Chicago-based developer Invenergy Transmission’s $7 billion, 800-mile Grain Belt Express HVDC line secured the final of its state approvals last week with Missouri agreeing to the line’s expanded design.

The Missouri Public Service Commission issued an Oct. 12 order granting the last of Invenergy’s state siting approvals. The 4-1 decision allows the developer to amend its existing certificate of convenience and necessity to complete the line’s more comprehensive design in two phases (EA-2023-0017).

Last summer, Invenergy Transmission said it planned to increase capacity of the Grain Belt Express to 5 GW by relocating and expanding the line’s midpoint converter station from 500 MW to 2.5 GW and adding a 40-mile delivery line, dubbed the Grain Belt Express Tiger Connector. (See Invenergy Announces Grain Belt Express Expansion.)

Missouri regulators said increasing the merchant line’s capacity, moving the converter station and adding the Tiger Connector will better interconnect “multiple regions to improve the reliability and resiliency of the grid for Missourians and national security.”

“This will help guard against price spikes and outages such as those experienced by Winter Storms Uri and Elliot,” the commission added.
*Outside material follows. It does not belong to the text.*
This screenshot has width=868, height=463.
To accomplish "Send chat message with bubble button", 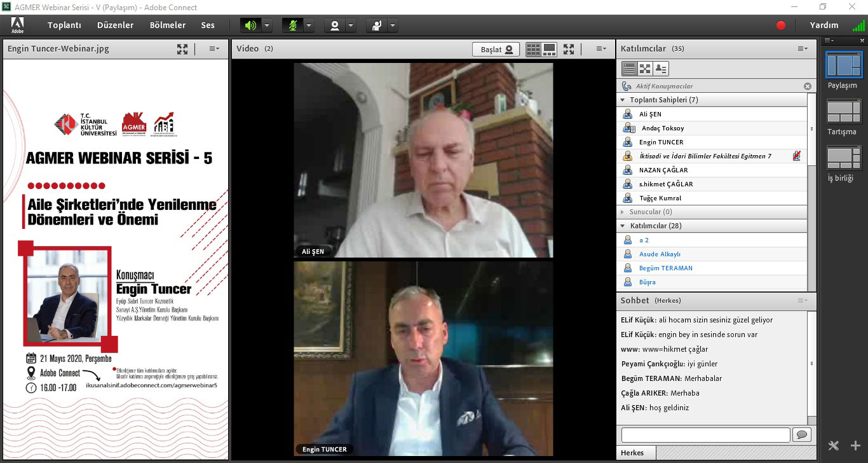I will pyautogui.click(x=801, y=435).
It said the HVDC converter can “serve as a critical grid asset to ensure grid stability.”

The Missouri PSC expects the line to result in $17.6 billion in savings to Missouri ratepayers and $7.6 billion in social benefits.
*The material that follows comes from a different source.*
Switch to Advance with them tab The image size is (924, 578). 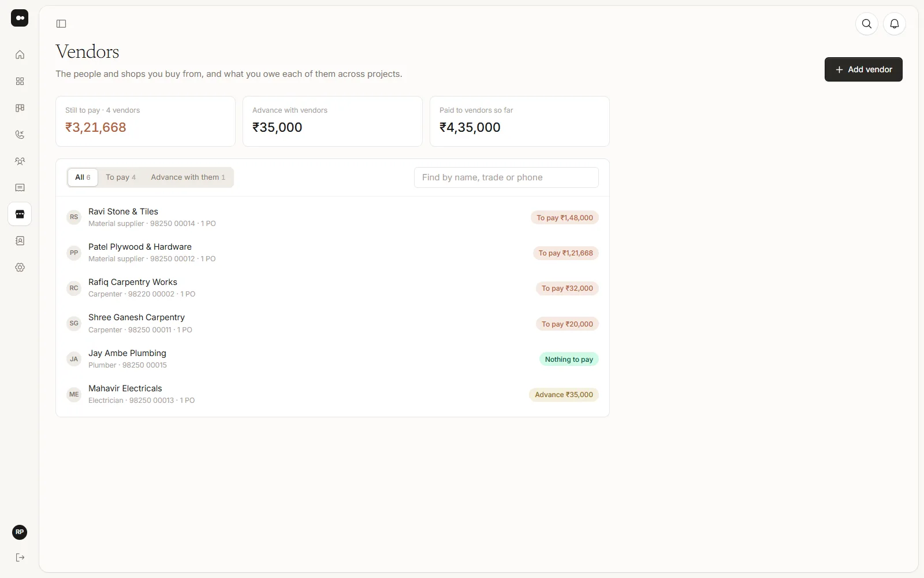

“There can be no debate that our energy future will require more diversity in energy resources, particularly renewable resources. We are witnessing a worldwide, long-term and comprehensive movement toward renewable energy. The energy on the project provides great promise as a source for affordable, reliable, safe and environmentally friendly energy that will increase resiliency of the grid. The project will facilitate this movement in Missouri [and] will thereby benefit Missouri citizens,” the Missouri PSC said.

Invenergy Transmission said the approval “provides the necessary certainty about power delivery to support ongoing and upcoming commercial contracting efforts.” The company will finance and build the line in two phases, starting with the first phase between southwest Kansas and northeast Missouri. Invenergy reports it has acquired 95% of the easements for the first phase.
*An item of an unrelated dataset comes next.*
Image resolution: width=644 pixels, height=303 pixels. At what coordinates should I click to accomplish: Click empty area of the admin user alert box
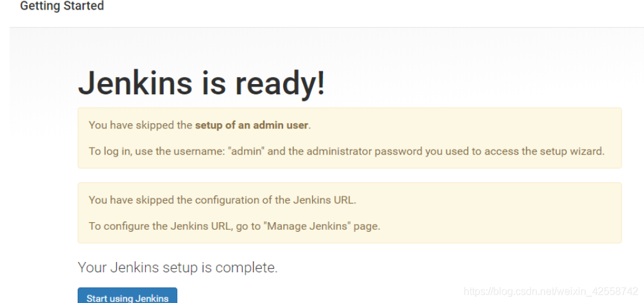click(482, 126)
Grain Belt Express required approvals from Kansas, Missouri and Illinois.

The Kansas Corporation Commission in mid-June granted a similar amended approval to expedite the Grain Belt Express in two phases. The KCC said amending its approval was in the public interest “because it expedites the benefits of the project to Kansas, while maintaining all of the safeguards.”

The Illinois Commerce Commission put its stamp of approval on Grain Belt Express in March.

“We thank the state leaders in Kansas, Missouri and Illinois who have thoughtfully considered the tremendous benefits of Grain Belt Express,” Shashank Sane, executive vice president and head of transmission at Invenergy, said in a press release.

“Now that Grain Belt Express has received every state approval needed to construct the first phase and 95% of the main line easements are already acquired, we are more confident than ever that 39 communities across Missouri will be able to receive clean, homegrown energy that will save millions in lower electricity costs each year,” Missouri Public Utility Alliance CEO John Twitty said in a statement.

Several other groups support the line, including industrial and manufacturing groups in Illinois and Missouri, clean power organizations, consumer advocates and a government office in Kansas dedicated to development.

“Lower energy costs are a major advantage for Missouri businesses, but it will only remain so if we can continue to increase our energy supply to meet demand and modernize the grid through state-of-the-art energy projects like the Grain Belt Express,” Associated Industries of Missouri CEO Ray McCarty said in a statement. “The approval of this transmission line and the ability to bring five times as much power to Missouri as originally planned will not only help us tap a significant source of domestic energy, but also help improve reliability and affordability for the Missouri business community.”

The Missouri Farm Bureau remains opposed to the line and expressed disappointment with the order.

In a statement, MOFB President Garrett Hawkins said the PSC’s decision dismisses the right of landowners and puts “a lot of faith in [Invenergy] to do the right thing, when they have a track record of failing to do so time and time again.”

“It is simply wrong that landowners along Invenergy’s proposed route are forced to sell their land at a time — and to a buyer — not of their choosing, to forever host a line they do not want,” Hawkins said.